Policymakers should heed the lessons of the Crypto Wars of the 90s so that we aren’t doomed to repeat them, OTI says in UN filing
Press Release
Feb. 12, 2015

Yesterday, OTI submitted comments to the United Nations Human Rights Council highlighting the critical importance of strong encryption technology as a tool for protecting human rights, cybersecurity, and the Internet economy. OTI submitted the comments in response to a call by David Kaye, the UN Special Rapporteur on the promotion and protection of the right to freedom of expression, who is preparing a study on the relationship between freedom of expression and the use of encryption technology. Privacy and human rights advocates such as Human Rights Watch, the Electronic Frontier Foundation, the American Civil Liberties Union, and the Center for Democracy & Technology also submitted comments.

The filing comes amidst a heated debate over whether or not consumers should have access to strong encryption technologies that government investigators cannot break, spurred by Google and Apple’s recent decision to turn on encryption by default on Android and iPhone smartphones. It also comes just weeks after President Obama met with UK Prime Minister David Cameron, who has been a vocal opponent of encryption tools that may block government surveillance, and just days before President Obama will hold a cybersecurity summit at Stanford University where Apple CEO Tim Cook is expected to speak.
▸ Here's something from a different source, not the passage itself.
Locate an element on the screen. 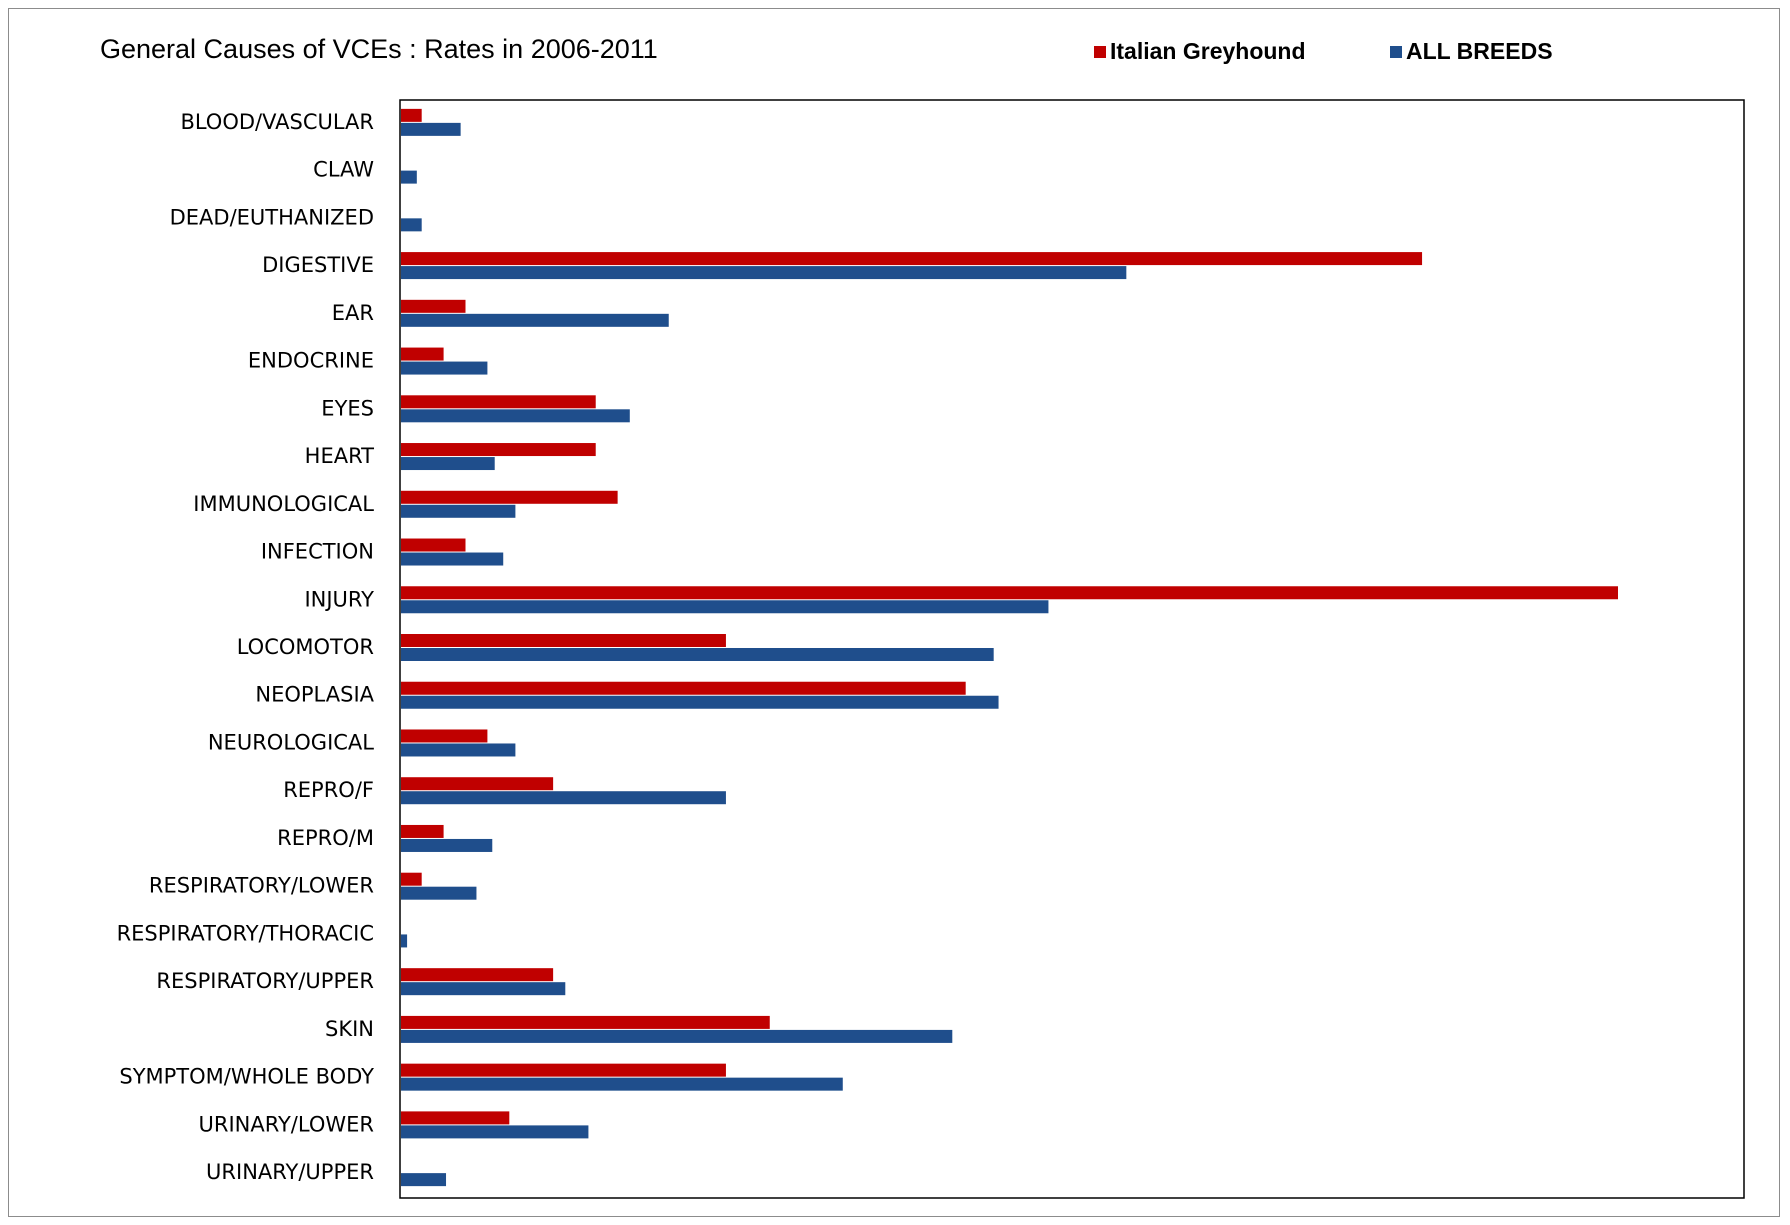 The width and height of the screenshot is (1790, 1225). bar-all-breeds-respiratory-upper is located at coordinates (484, 989).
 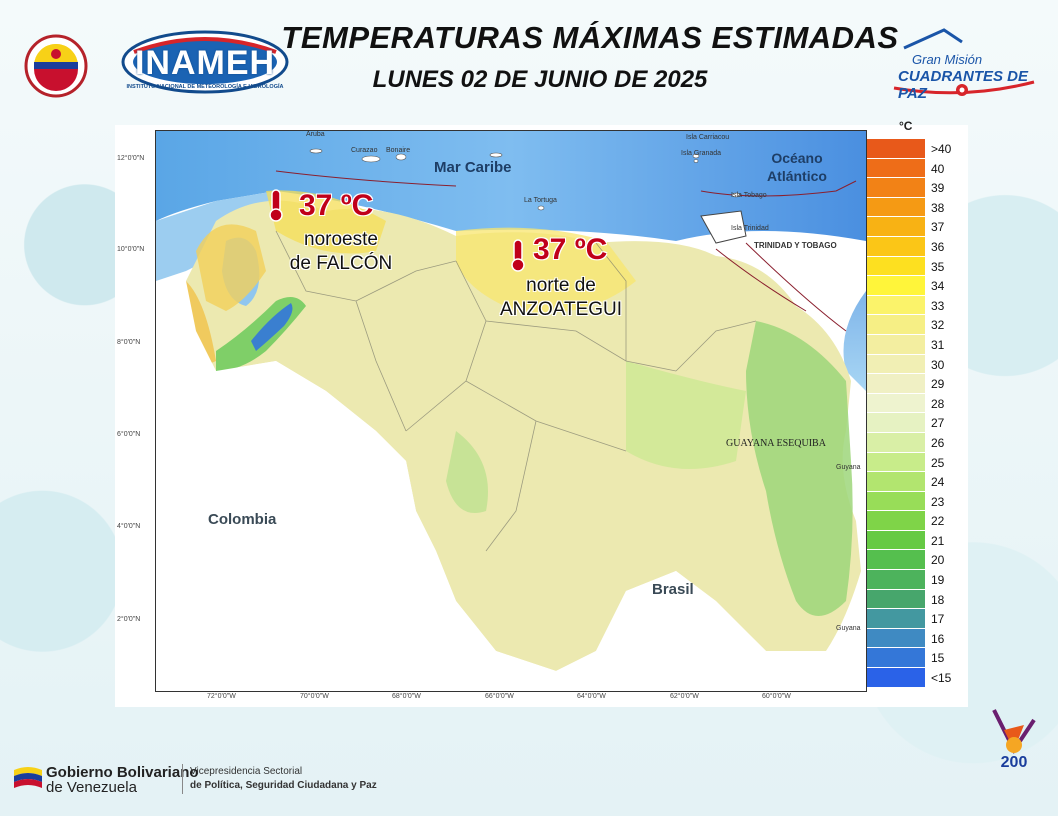 I want to click on legend-row: 37, so click(x=917, y=227).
OTI’s comments focus on recounting the lessons of the 1990s policy debate sometimes called the “Crypto Wars,” where the Clinton Administration ultimately abandoned its plans for the “Clipper Chip,” a technology that would allow the government access to encrypted communications, and also loosened its restrictions on the export of strong encryption technologies. As OTI’s comments describe, despite law enforcement intelligence concerns about how encryption may frustrate some investigations, policymakers in the 90s ultimately recognized that the benefits of promoting the spread of encryption—to privacy, to security, to the U.S. technology industry, and to the growth of the Internet economy—outweighed the costs.

The following can be attributed to Danielle Kehl, OTI Policy Analyst and lead author of OTI’s comments to the Special Rapporteur:

“The same arguments that won the Crypto Wars of the 1990s—that government restrictions on the availability of unbreakable encryption tools would be bad for privacy, bad for Internet security, bad for the U.S. tech industry and the growth of the information economy, and ultimately ineffective at preventing the spread of such tools—still hold true in the twenty-first century. We wrote these comments in the hope that policymakers of today will learn from the history of the Crypto Wars of the 90s, so that we are not doomed to repeat it.”
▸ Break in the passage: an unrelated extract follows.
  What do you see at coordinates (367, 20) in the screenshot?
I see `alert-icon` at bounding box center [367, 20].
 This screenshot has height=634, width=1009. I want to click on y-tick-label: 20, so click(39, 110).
In December of 2013, the President’s Review Group on Intelligence and Communications Technologies—a panel of five experts commissioned by the President to make recommendations in the wake of the NSA surveillance controversy prompted by Edward Snowden—reiterated the lessons of the Crypto Wars by recommending that it should be the official policy of the US government to promote security by “(1) fully supporting and not undermining efforts to create encryption standards; (2) making clear that it will not in any way subvert, undermine, weaken, or make vulnerable generally available commercial encryption; and (3) supporting efforts to encourage the greater use of encryption technology for data in transit, at rest, in the cloud, and in storage.” OTI’s comments today urge the Special Rapporteur to make similar recommendations to all UN member countries.
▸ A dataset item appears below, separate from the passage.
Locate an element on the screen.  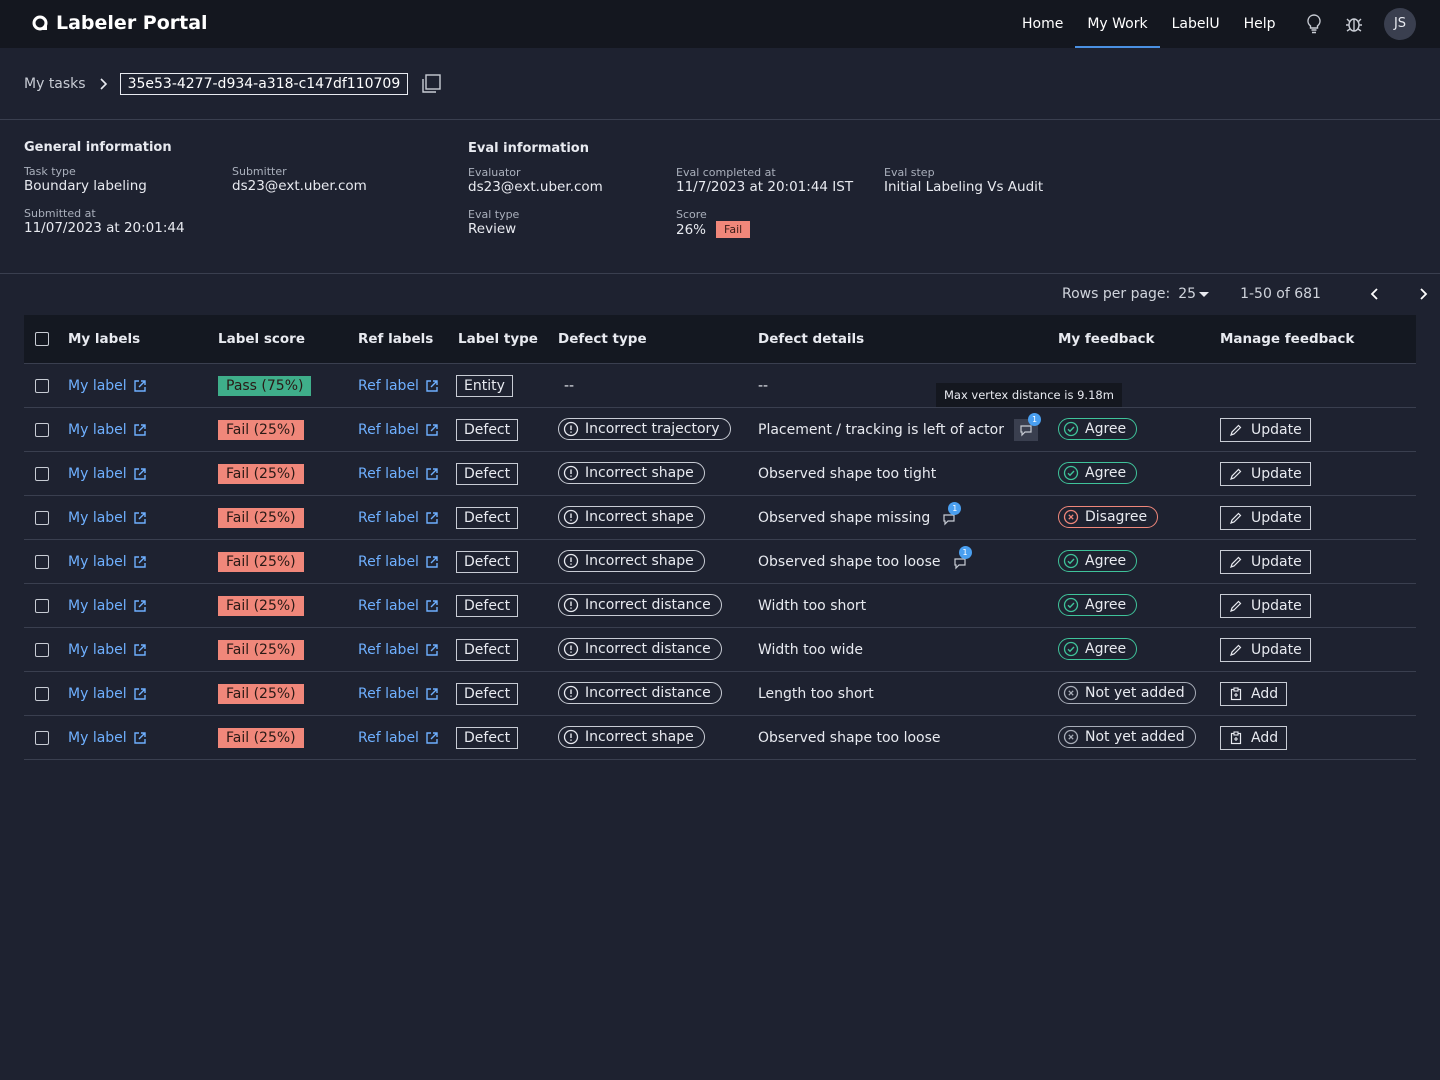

The following can be attributed to Kevin Bankston, OTI’s Policy Director and also an author of yesterday’s comments:

“By the end of the original Crypto Wars, President Clinton’s White House ultimately recognized the critical importance of encryption to our security and our economy, and abandoned its attempts to force surveillance backdoors into the technology or restrict its availability. On the eve of his cybersecurity summit, we call on President Obama to similarly follow the advice of his own panel of experts, including a former White House anti-terrorism czar and a former CIA director, and pledge that the US government will continue to fully support and encourage the widespread availability of strong encryption technologies. Ultimately, encryption is one of our most important cybersecurity tools, and we can’t allow the short-sighted worries of some law enforcement officials to undermine the longer-term goal of creating a truly secure Internet, which in itself will help to prevent countless crimes.”

OTI Policy Program Associate Andi Wilson was also a co-author on yesterday’s comments to the Special Rapporteur, with additional assistance provided by OTI’s Robyn Greene, Jordan McCarthy, and Rob Morgus.